“Where are you going, by the way?”

  “We’re going to need an airplane tomorrow. I thought I’d book a reservation on Air Stone.”

  “Ari, you’re not drinking! Unfair!”

  “Sorry, Benjamin, but I have a long night ahead of me.”

  “Work?”

  Shamron inclined his head slightly to indicate the affirmative.

  “So what brings you here?”

  “I need a favor.”

  “Course you need a favor. Wouldn’t be here otherwise. Hope you haven’t come looking for money, because the Bank of Stone is temporarily closed, and your account is badly overdrawn. Besides, money’s gone.

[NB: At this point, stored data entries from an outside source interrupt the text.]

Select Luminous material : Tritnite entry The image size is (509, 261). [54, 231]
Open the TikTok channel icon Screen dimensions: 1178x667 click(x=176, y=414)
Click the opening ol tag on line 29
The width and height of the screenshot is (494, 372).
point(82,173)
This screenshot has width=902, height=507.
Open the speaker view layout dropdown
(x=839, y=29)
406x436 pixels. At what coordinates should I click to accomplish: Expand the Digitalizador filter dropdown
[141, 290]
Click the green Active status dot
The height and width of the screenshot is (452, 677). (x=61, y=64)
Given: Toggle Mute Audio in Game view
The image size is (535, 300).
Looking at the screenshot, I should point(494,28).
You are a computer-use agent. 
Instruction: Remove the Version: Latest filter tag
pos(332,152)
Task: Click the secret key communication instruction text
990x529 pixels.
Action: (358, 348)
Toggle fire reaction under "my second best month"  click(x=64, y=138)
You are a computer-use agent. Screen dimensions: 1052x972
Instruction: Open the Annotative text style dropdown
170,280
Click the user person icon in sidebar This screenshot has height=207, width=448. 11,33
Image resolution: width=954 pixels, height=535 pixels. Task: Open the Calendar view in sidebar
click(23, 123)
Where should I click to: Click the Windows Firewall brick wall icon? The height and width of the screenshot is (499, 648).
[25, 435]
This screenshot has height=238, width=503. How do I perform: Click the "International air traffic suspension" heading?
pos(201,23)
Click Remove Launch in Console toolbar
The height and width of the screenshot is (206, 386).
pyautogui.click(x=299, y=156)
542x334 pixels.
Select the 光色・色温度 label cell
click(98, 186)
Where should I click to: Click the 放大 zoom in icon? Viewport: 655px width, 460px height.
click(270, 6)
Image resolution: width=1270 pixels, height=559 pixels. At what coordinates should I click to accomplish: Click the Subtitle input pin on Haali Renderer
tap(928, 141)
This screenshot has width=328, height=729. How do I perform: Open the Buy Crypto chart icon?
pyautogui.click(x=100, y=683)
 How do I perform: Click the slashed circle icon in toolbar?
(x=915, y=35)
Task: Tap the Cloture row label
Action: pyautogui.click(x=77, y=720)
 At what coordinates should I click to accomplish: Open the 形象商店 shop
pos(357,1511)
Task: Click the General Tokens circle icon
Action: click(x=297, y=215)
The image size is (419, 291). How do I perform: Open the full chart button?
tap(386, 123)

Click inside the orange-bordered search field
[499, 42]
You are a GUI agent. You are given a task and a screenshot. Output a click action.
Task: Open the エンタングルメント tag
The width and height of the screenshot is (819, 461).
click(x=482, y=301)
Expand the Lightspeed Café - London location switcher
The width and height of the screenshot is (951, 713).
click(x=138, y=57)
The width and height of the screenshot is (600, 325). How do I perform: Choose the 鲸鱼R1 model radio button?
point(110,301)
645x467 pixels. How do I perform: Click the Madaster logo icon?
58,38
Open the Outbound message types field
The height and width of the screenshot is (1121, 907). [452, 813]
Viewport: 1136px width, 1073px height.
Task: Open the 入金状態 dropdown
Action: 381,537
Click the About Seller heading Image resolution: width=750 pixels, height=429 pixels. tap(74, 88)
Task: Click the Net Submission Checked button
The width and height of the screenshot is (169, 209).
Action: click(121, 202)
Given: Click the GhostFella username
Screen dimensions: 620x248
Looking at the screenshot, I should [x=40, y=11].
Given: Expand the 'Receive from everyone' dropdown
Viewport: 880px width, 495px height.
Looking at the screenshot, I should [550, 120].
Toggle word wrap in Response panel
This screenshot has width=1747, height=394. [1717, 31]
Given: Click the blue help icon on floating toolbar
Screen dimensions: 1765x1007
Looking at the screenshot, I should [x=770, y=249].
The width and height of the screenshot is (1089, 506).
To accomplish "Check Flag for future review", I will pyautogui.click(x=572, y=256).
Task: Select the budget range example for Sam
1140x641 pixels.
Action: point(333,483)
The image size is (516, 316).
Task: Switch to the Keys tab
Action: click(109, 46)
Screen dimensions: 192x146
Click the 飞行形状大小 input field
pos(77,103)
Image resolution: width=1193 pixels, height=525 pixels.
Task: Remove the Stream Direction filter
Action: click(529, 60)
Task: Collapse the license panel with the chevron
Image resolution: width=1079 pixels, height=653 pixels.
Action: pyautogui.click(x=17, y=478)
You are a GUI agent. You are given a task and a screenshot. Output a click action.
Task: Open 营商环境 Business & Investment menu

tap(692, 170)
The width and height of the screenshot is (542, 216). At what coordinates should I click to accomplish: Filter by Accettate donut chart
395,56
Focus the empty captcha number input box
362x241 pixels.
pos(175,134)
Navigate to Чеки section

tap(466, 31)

Creditors are singing a bloody aria. They want what’s rightfully theirs. Funny how creditors can be. And as for my lenders, well, let’s just say they’re heading for calmer waters. What I’m trying to say to you, Ari, my old stick, is that I am in serious fucking financial trouble.”

  “It’s not about money.”

  “So what is it? Speak, Ari!”

  “I need to borrow your jet. Actually, I need to borrow you and your jet.”

  “I’m listening. You have my attention now.”

  “Tomorrow an enemy of the State of Israel is going to board a flight at Charles de Gaulle. Unfortunately we don’t know what flight or what his destination is. And we won’t know until he gets on the plane. It’s imperative that we follow rapidly and that we arrive with some degree of secrecy. An unscheduled El Al charter, for example, might raise eyebrows. You, however, have a reputation for impetuous travel and last-minute changes in your schedule and itinerary.”

  “Damn right, Ari. Come and go like the wind. Keeps people on their fucking toes. It’s that business in Paris, isn’t it? That’s why you took my money before. I must say I’m intrigued. It sounds as though I’m going to be involved in a real operation. Front lines, heavy stuff. How can I possibly say no?”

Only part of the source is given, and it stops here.